*REQUIRED ACTION:* Please restate word for word the line holding "Image resolution: width=644 pixels, height=339" and every following line through the end of the entries.

*EXERCISE INPUTS:*
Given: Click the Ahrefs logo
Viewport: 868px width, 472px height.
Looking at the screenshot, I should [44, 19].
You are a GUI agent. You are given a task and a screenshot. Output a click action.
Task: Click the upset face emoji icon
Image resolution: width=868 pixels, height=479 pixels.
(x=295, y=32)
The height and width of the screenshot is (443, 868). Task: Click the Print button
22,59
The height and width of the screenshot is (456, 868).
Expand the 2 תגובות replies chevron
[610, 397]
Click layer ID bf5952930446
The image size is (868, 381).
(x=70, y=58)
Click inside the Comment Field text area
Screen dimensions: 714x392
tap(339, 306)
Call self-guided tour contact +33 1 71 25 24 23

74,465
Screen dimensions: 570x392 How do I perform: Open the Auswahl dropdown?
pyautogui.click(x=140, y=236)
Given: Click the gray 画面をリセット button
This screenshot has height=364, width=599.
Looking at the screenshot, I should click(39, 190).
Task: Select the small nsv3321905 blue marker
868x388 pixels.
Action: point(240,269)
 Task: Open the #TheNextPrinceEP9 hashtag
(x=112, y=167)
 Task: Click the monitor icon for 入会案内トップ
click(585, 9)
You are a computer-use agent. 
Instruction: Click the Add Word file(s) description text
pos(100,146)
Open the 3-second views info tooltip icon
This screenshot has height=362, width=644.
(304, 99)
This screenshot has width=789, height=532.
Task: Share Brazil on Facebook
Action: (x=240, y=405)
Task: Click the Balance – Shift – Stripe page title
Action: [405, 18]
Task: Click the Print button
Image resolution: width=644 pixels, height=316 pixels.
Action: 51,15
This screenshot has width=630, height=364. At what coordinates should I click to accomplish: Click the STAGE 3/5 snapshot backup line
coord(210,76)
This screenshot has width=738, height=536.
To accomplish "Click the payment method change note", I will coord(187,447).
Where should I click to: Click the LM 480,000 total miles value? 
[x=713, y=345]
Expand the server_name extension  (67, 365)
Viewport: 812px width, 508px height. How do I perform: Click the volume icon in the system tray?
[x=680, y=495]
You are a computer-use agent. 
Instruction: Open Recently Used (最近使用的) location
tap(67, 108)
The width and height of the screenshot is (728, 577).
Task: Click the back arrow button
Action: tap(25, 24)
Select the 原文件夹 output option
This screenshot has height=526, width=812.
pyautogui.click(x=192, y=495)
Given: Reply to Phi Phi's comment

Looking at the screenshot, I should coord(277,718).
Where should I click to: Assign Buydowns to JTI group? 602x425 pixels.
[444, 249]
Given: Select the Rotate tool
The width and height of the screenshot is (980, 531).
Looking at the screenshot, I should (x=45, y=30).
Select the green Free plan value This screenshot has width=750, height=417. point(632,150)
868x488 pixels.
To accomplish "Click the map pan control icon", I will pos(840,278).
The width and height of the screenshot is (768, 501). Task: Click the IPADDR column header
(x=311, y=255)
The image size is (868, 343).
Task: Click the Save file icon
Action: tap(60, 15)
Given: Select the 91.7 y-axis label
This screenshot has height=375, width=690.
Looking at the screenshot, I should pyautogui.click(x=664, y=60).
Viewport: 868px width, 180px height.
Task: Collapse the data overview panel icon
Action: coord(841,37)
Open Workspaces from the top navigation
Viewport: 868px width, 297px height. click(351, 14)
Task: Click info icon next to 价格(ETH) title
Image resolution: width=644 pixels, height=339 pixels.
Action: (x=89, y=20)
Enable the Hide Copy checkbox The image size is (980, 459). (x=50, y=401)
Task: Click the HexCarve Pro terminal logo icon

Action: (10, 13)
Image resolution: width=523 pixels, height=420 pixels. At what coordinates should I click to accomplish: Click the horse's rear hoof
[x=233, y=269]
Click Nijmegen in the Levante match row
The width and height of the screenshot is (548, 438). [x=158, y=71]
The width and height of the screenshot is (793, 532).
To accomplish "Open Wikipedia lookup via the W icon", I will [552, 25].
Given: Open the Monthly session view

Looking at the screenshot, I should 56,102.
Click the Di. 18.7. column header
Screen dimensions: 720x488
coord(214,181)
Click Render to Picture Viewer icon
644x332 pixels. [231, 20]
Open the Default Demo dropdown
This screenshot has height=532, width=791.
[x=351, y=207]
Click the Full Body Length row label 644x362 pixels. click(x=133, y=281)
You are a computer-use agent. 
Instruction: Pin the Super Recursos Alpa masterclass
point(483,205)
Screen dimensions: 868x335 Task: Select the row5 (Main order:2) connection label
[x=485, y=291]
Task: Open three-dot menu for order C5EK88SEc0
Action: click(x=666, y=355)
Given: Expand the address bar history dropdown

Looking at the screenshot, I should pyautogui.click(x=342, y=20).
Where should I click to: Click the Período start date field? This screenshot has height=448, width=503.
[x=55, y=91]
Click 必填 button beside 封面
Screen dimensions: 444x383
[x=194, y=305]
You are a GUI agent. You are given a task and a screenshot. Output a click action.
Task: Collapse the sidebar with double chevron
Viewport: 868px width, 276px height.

*FINISHED EXERCISE:*
Image resolution: width=644 pixels, height=339 pixels.
Action: (x=89, y=20)
Enable the Hide Copy checkbox The image size is (980, 459). (x=50, y=401)
Task: Click the HexCarve Pro terminal logo icon

Action: (10, 13)
Image resolution: width=523 pixels, height=420 pixels. At what coordinates should I click to accomplish: Click the horse's rear hoof
[x=233, y=269]
Click Nijmegen in the Levante match row
The width and height of the screenshot is (548, 438). [x=158, y=71]
The width and height of the screenshot is (793, 532).
To accomplish "Open Wikipedia lookup via the W icon", I will [552, 25].
Given: Open the Monthly session view

Looking at the screenshot, I should 56,102.
Click the Di. 18.7. column header
Screen dimensions: 720x488
coord(214,181)
Click Render to Picture Viewer icon
644x332 pixels. [231, 20]
Open the Default Demo dropdown
This screenshot has height=532, width=791.
[x=351, y=207]
Click the Full Body Length row label 644x362 pixels. click(x=133, y=281)
You are a computer-use agent. 
Instruction: Pin the Super Recursos Alpa masterclass
point(483,205)
Screen dimensions: 868x335 Task: Select the row5 (Main order:2) connection label
[x=485, y=291]
Task: Open three-dot menu for order C5EK88SEc0
Action: click(x=666, y=355)
Given: Expand the address bar history dropdown

Looking at the screenshot, I should pyautogui.click(x=342, y=20).
Where should I click to: Click the Período start date field? This screenshot has height=448, width=503.
[x=55, y=91]
Click 必填 button beside 封面
Screen dimensions: 444x383
[x=194, y=305]
You are a GUI agent. You are given a task and a screenshot. Output a click action.
Task: Collapse the sidebar with double chevron
Viewport: 868px width, 276px height.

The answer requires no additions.